Kaggle 2015 Flight Delays and Cancellations dataset (with this fix for some airport codes). It has information about flights for major US airlines in 2015 (arrival/departure times, delay, flight ID, distance, ...) and information about airport cities/coordinates, airlines.
The data was retrieved via SQL queries in PostgresSQL database, using ROW_TO_JSON
for export.
SELECT month, count(*)
FROM flights
GROUP BY month
SELECT make_date(year, month, day) as date, count(*)
FROM flights
GROUP BY date
As we can see, the most busiest months are in the summer (especially July-August), probably because of holidays, also there are some increases in the beginning of Spring (Easter, Spring break?), and the least active period is from middle of January to middle of February.

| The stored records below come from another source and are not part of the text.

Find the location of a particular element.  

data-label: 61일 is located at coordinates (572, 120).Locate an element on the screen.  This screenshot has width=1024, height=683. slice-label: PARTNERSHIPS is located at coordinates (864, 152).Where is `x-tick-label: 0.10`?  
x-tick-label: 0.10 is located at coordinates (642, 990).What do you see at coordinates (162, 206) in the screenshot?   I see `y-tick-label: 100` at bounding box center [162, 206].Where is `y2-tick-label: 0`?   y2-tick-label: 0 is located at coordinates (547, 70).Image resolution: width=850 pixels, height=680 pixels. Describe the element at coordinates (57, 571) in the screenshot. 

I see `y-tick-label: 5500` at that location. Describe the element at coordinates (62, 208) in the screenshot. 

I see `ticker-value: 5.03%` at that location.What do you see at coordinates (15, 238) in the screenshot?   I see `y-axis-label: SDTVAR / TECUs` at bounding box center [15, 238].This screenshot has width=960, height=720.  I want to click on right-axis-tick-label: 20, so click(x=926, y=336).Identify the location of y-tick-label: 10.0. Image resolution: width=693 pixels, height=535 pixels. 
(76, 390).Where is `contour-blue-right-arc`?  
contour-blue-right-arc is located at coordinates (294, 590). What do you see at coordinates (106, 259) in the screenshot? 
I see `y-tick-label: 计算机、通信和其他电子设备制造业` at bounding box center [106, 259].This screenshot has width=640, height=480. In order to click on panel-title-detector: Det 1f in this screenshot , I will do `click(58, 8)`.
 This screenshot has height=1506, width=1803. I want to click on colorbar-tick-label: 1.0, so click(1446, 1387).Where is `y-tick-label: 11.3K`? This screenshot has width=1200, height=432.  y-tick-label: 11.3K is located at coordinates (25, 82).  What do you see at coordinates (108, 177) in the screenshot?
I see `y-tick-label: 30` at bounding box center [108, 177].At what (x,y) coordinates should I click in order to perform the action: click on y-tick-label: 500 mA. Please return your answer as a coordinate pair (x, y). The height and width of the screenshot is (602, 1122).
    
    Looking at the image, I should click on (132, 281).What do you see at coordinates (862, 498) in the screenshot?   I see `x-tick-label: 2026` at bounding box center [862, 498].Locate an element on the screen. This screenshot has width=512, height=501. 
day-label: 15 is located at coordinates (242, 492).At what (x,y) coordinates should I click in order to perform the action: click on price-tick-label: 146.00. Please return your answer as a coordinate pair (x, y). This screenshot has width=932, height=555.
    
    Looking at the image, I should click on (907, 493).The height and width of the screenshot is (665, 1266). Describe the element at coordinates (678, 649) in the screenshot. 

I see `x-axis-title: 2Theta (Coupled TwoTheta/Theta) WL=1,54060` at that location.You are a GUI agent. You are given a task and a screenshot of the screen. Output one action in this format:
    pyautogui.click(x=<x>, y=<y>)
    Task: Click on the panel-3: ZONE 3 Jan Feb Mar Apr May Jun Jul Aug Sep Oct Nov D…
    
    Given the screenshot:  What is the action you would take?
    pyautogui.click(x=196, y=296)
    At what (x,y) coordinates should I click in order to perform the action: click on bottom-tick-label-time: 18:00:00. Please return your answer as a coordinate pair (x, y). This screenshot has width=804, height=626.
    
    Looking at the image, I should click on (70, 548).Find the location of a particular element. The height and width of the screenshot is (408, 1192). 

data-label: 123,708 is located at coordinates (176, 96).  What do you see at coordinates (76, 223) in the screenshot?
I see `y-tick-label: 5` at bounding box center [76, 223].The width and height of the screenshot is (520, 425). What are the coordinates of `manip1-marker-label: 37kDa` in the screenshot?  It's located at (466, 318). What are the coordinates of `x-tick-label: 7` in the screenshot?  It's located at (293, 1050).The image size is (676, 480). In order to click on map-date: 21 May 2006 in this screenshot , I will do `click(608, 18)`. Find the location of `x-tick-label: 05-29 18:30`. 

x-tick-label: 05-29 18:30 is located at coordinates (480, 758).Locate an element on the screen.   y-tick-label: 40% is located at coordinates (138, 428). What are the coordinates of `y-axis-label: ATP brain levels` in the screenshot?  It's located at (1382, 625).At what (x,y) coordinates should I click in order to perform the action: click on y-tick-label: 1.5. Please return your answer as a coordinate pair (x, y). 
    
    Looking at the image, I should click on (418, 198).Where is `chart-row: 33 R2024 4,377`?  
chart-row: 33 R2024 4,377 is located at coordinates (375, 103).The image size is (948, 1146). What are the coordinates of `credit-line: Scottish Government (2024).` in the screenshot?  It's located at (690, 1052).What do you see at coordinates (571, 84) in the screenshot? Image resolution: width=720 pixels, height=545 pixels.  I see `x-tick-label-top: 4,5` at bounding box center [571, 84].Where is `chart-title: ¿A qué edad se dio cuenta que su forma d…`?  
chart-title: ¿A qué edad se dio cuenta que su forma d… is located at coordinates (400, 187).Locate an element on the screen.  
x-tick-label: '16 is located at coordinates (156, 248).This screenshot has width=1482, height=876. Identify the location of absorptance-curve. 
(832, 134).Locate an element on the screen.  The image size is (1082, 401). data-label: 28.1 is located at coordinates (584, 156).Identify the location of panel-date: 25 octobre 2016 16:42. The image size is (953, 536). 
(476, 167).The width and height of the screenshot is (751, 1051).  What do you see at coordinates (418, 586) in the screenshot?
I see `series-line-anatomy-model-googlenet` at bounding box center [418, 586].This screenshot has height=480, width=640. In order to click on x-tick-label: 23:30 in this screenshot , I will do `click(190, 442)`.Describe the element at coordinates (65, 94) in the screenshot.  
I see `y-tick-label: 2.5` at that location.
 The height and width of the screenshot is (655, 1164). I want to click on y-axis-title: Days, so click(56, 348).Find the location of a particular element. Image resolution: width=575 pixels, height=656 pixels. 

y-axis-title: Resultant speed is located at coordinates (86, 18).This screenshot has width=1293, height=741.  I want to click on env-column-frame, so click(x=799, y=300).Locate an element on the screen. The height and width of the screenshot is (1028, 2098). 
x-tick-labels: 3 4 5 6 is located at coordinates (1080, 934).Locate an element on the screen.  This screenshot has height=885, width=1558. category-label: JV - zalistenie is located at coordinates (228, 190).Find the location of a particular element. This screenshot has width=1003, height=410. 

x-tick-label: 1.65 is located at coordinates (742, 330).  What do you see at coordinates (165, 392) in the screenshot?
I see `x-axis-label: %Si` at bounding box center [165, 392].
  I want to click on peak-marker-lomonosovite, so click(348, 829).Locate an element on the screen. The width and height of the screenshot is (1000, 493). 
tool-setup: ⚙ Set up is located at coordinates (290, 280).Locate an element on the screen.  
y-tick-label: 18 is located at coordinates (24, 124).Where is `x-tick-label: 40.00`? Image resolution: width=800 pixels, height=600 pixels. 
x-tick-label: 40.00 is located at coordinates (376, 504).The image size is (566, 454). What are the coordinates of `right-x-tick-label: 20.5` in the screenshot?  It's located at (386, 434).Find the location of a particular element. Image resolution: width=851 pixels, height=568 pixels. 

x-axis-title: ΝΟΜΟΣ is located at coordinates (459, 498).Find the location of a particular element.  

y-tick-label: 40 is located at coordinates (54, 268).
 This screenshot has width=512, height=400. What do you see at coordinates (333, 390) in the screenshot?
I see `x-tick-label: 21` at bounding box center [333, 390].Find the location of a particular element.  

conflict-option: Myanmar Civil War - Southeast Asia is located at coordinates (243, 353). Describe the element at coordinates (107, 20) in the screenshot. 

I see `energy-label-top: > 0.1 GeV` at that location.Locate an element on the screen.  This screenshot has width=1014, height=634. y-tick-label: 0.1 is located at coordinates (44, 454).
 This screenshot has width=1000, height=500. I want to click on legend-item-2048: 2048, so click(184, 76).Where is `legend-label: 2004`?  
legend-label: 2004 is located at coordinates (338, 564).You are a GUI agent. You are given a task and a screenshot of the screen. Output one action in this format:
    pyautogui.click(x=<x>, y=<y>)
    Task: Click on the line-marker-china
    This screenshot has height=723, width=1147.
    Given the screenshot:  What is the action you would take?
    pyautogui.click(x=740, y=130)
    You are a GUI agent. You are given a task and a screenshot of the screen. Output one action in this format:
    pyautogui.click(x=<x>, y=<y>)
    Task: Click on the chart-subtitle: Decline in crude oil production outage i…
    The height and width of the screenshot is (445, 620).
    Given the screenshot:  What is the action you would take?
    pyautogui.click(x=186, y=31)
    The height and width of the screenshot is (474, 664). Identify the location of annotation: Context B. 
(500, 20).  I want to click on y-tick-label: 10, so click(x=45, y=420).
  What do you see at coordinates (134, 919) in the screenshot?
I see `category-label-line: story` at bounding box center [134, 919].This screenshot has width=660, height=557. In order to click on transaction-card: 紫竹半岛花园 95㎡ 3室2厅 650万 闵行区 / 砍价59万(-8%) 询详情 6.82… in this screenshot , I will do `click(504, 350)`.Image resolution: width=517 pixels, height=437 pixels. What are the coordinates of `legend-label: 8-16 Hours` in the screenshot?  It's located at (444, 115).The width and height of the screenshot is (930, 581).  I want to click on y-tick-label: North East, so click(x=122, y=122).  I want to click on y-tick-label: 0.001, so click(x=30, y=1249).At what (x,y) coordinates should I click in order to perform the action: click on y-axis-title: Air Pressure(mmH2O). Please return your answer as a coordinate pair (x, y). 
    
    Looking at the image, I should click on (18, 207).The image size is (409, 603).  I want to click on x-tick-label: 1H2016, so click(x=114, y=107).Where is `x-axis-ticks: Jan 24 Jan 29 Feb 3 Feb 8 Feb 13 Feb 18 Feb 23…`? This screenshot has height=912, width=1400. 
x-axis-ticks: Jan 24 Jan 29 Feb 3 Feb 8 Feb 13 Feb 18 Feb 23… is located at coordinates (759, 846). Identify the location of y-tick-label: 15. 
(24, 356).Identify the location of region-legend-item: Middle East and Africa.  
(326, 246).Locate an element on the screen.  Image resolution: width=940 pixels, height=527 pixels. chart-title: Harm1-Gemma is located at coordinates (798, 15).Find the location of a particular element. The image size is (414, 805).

Also it depends on day of the week: there is a huge drop of activity on Saturdays, probably related to business trips.
SELECT origin_airport, destination_airport, count(*)
FROM flights
GROUP BY origin_airport, destination_airport
Most of the biggest airports (and flight destinations) are located near the east coast and in the south part of the west coast (LA, SF), the same as US population density.
Circle size represents airport size (number of flights) and opacity shows its' delay rate (counting only delays that were longer than 10 minutes).
This map uses bigger scale to reduce circle sizes and overlapping, however it's still present in some cases.
SELECT origin_airport,
ROUND(count(*) / (SELECT count(*) FROM flights WHERE origin_airport=f.origin_airport)::decimal, 4) as delay_rate,
(SELECT count(*) FROM flights WHERE origin_airport=f.origin_airport) as flights_count
FROM flights as f
WHERE departure_delay > 10
GROUP BY origin_airport
From this map we can see that most airports have at least 10% of delayed flights.
Also it looks like delays are more likely in smaller airports, such as 2 airports on Alaska with 45+%. All of the bigger airports do not have such high delay rate.
Circle size represents airline size (number of flights) and Y axis shows its' delay rate (counting only delays that were longer than 10 minutes).
SELECT airline,
ROUND(count(*) / (SELECT count(*) FROM flights WHERE f.airline=f.airline)::decimal, 4) as delay_rate,
(SELECT count(*) FROM flights WHERE airline=f.airline) as flights_count
FROM flights as f
WHERE departure_delay > 10
GROUP BY airline
The chart shows that most of the delays occur on flights from big airlines, smaller airlines seem to have less delays.